The Boys Whose Head Exploded is made up of live recordings from around 1980 drawing mostly on their recently reissued second album For How Much Longer Do We Tolerate Mass Murder (1980) and includes a DVD of live footage from the same period. To a newcomer like me it sounds like a group made up of the tougher brothers of Gang of Four, Haircut 100 and The Clash! As you would assume from its description as an 'official bootleg' it is raw at times, the sound quality is a little patchy but what it lacks in aural nicety it makes up for in energy, righteous dynamic anger, funk driven punkiness, and (sadly still) social relevance.
This is a band that were/are bothered, if you are looking for escapism then look elsewhere because The Pop Group want to occupy your mind and your body. Apparently The Pop Group were influenced by the Situationist (1), a group of European political and social theorists and activists who came to prominence in 1968 and who were most famous for their concept of ‘the spectacle’ and their use of appropriation and detournement. This radical left politics underpins the whole album unfortunately the economic/political system they were decrying in 1980 has got worse.

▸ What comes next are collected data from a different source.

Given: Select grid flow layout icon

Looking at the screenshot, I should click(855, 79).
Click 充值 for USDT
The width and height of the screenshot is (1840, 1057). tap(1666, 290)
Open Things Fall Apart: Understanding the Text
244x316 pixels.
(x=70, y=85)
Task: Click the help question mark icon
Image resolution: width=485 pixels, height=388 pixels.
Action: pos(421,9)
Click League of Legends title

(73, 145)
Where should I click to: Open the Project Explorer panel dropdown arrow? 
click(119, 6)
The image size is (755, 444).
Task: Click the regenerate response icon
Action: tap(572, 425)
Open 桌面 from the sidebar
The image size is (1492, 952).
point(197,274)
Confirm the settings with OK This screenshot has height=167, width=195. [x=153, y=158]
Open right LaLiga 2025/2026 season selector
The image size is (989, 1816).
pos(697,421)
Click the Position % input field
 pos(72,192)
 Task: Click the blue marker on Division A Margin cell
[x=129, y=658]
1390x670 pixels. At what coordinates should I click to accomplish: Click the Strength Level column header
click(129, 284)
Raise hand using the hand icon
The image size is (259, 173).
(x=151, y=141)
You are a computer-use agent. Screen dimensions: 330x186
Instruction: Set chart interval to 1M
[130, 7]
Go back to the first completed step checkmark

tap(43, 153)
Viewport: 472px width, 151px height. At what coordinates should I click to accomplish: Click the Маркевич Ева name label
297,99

In 1980 Margaret Thatcher had just come to power and had only just begun the dismantling of social democracy and the imposition of Neoliberalism, an economics of class war (2) that has deliberately disempowered and impoverished the working class while empowering and enriching the elite, in 2016 that Neoliberal project is nearly complete.
On ‘Feed the Hungry’ The Pop Group turn their sights on global economics and the exploitation of the vulnerable reminding us that “a major cause of famine and poverty is organised human greed” and that ‘Western bankers decide who will live and who dies’
“...murderers control our world” are the final words of ‘How Much Longer’
But they don’t let the listener off lightly, they know, as V points out in ‘V for Vendetta’, that things are as they are because we have collaborated, are complicit, “We are all prostitutes, everyone has their price” (‘We are all Prostitutes’).
This is a excellent album of abrasive funk/punk/free jazz which points out economic injustice, militarism, exploitation and inequality without being preachy, recognising that we have all been infected in some way. There were times when it reminded me of Midnight Oil at their most searing lyrically but musically very different- if you want something to dance around to while feeling angry and challenged this is it!



Bibliography.
(2) Harvey, D. (2005 ) A Brief History of Neoliberalism, Oxford University Press, Oxford and New York.